Who Invented the Bessel Filter?
The Bessel filter is named after Friedrich Bessel, a German mathematician who lived from 1784 to 1846 and created the mathematical theory that the filters used today are based on. The filters are also referred to as Thomson or Bessel-Thomson filters because of W.E. Thomson’s work. He was the first person to apply the Bessel functions to creating a usable filter.
What is an Audio Crossover?
An audio crossover is an electronic filter that is used in audio applications. Since most speaker drivers cannot cover the entire audio spectrum with the correct distortion control and volume range, they use a combination of speakers and drivers to do so. Audio crossovers can split the audio signal into different frequency bands that can then be routed to the speakers that are optimized to use these bands while playing music.
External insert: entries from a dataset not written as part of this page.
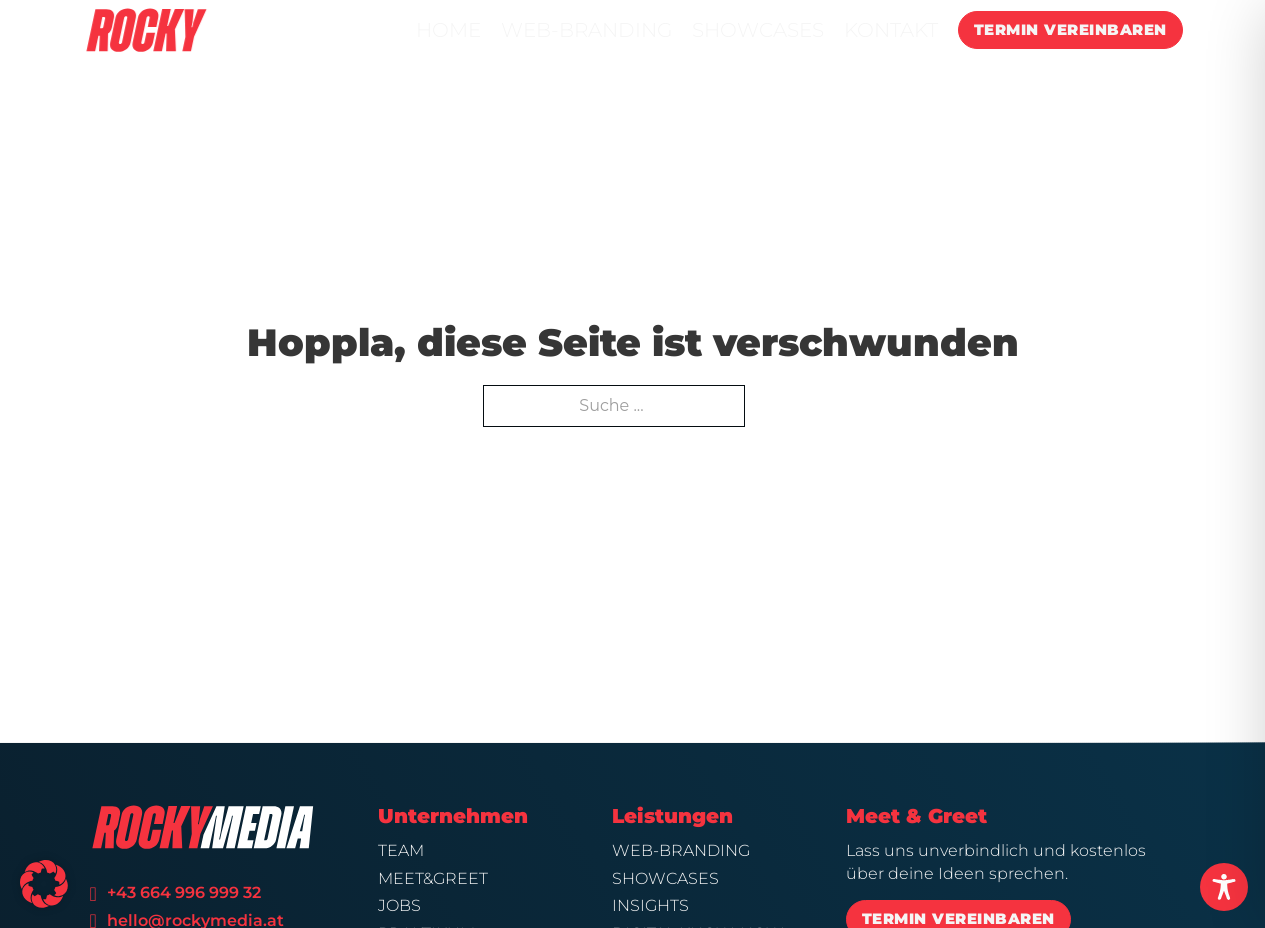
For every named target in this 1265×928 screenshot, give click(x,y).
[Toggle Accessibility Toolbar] (1224, 887)
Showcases (665, 878)
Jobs (399, 905)
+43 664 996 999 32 (184, 892)
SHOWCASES (758, 30)
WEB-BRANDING (586, 30)
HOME (448, 30)
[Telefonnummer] (92, 894)
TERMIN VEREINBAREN (1070, 29)
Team (401, 850)
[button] (44, 884)
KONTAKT (891, 30)
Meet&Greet (433, 878)
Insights (650, 905)
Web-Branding (681, 850)
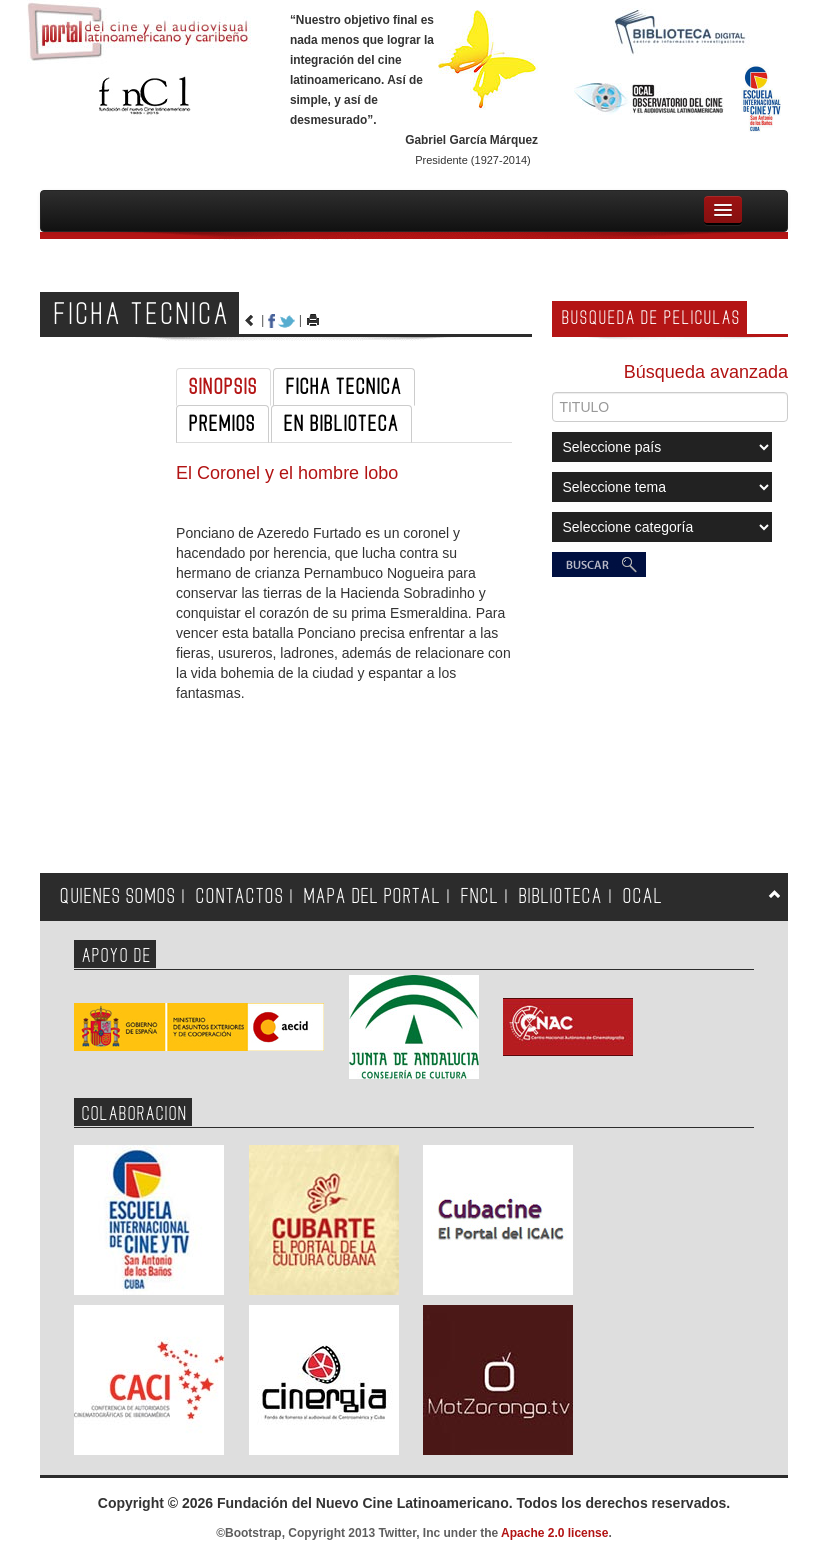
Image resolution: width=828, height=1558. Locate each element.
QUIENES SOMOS (118, 896)
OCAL (643, 896)
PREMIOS (222, 424)
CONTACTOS (240, 896)
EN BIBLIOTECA (341, 424)
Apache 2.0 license (554, 1533)
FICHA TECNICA (344, 387)
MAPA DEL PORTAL (372, 896)
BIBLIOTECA (561, 896)
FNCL (480, 896)
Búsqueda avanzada (706, 372)
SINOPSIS (223, 387)
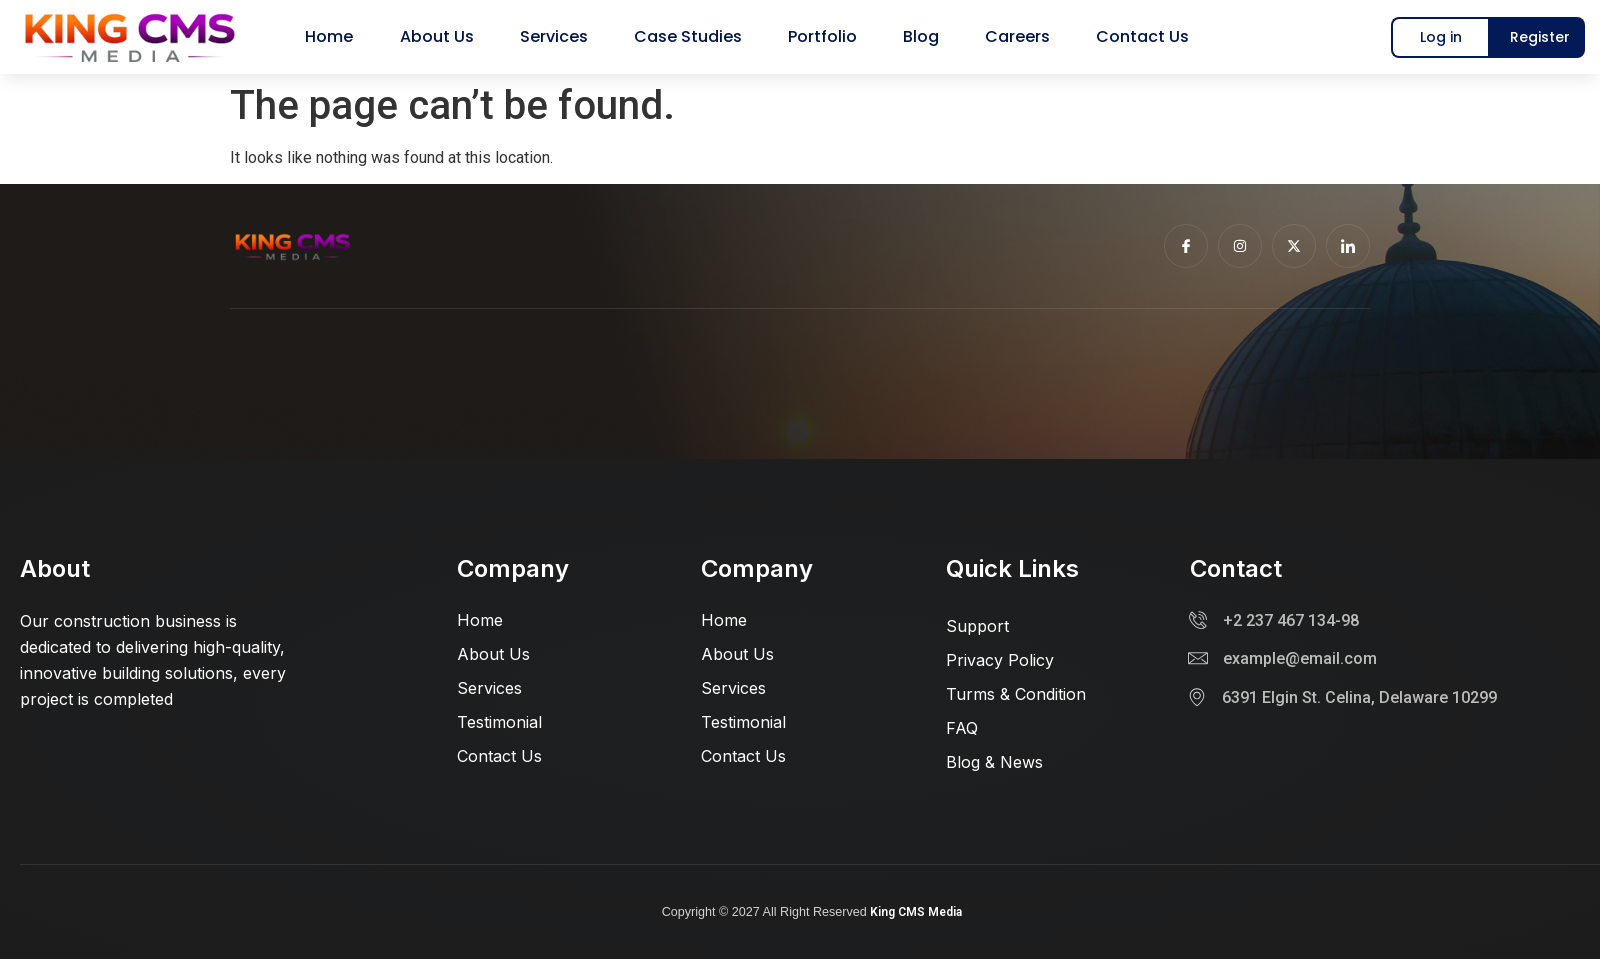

Audio crossovers also permit multi-band processing and amplification when the signal is split into adjusted bands before they are mixed together as is done in Dolby A noise reduction.
What Does an Audio Crossover Filter Do?
Audio crossovers can split incoming audio signals into separate bands that cannot overlap. This improves the audio equipment’s performance. A stereo system uses one of many crossover filters depending on the complexity of the stereo equipment being used. Typically, a two/three way crossover filter is constructed using low-pass, high-pass, and band-pass filters where applicable. The 4-way crossover filter is not common in industry due to its complexity and the cost for minimal performance gain to be realized. Bessel filters are typically used as second order filters in the crossover and are the second most used type after the Butterworth filter.